Objective: Pick out every line of the entries below that contains the string "width" and copy each of those lines.

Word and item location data
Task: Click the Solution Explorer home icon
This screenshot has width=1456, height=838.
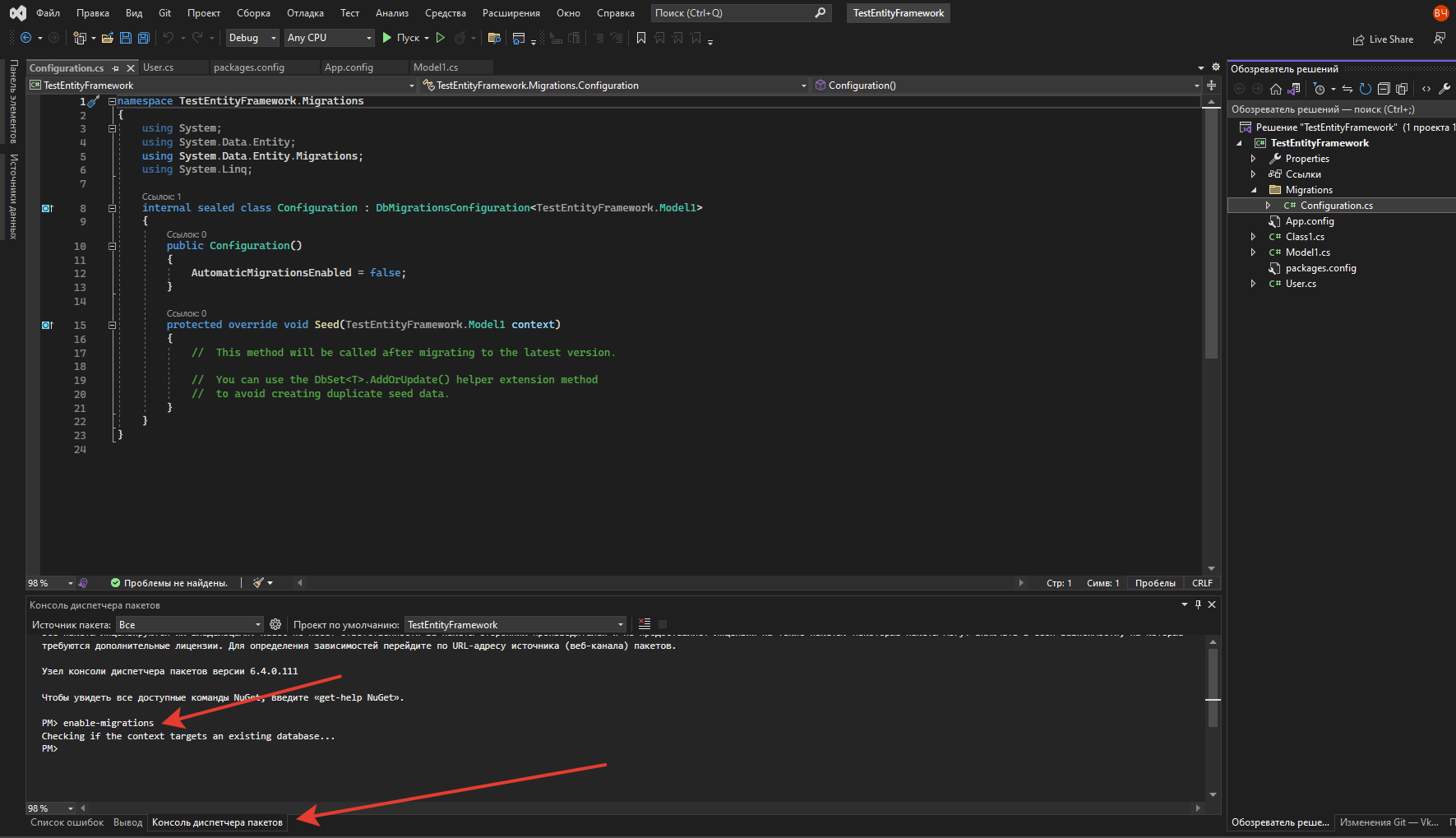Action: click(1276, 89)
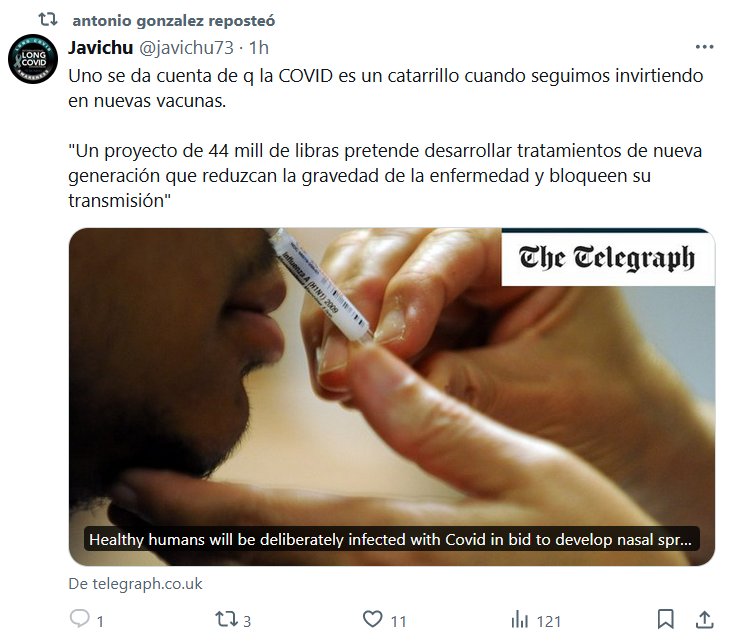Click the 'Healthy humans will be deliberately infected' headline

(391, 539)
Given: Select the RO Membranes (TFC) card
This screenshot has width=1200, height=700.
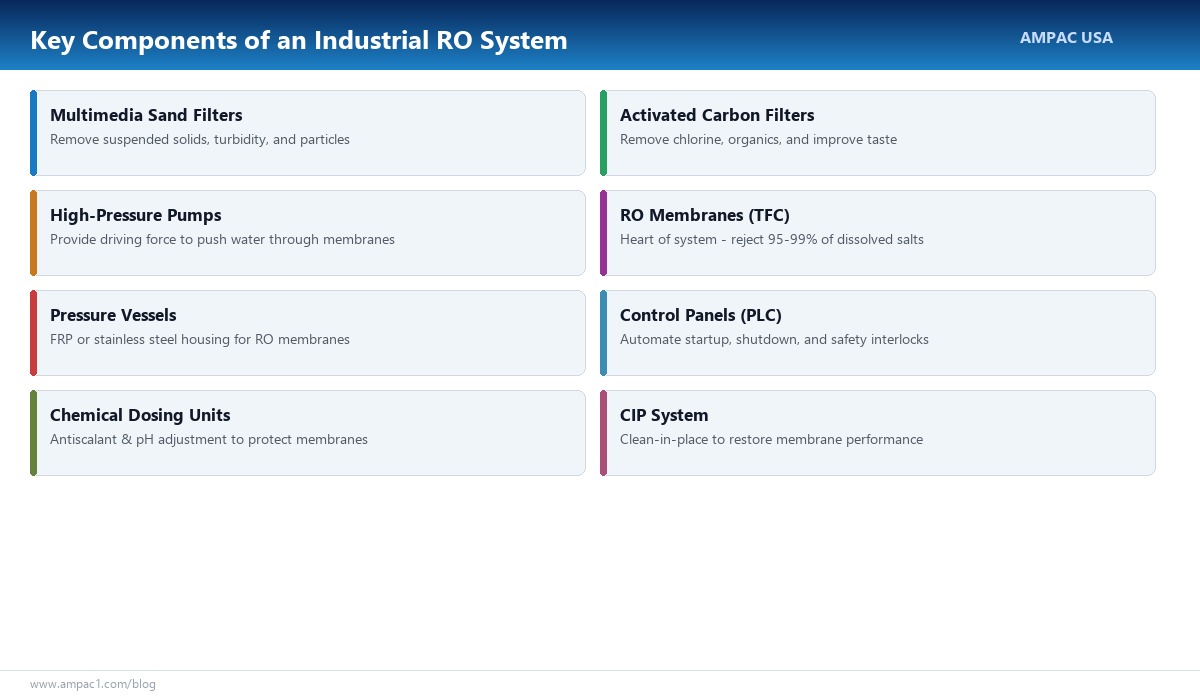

Solution:
This screenshot has width=1456, height=838.
This screenshot has width=1200, height=700.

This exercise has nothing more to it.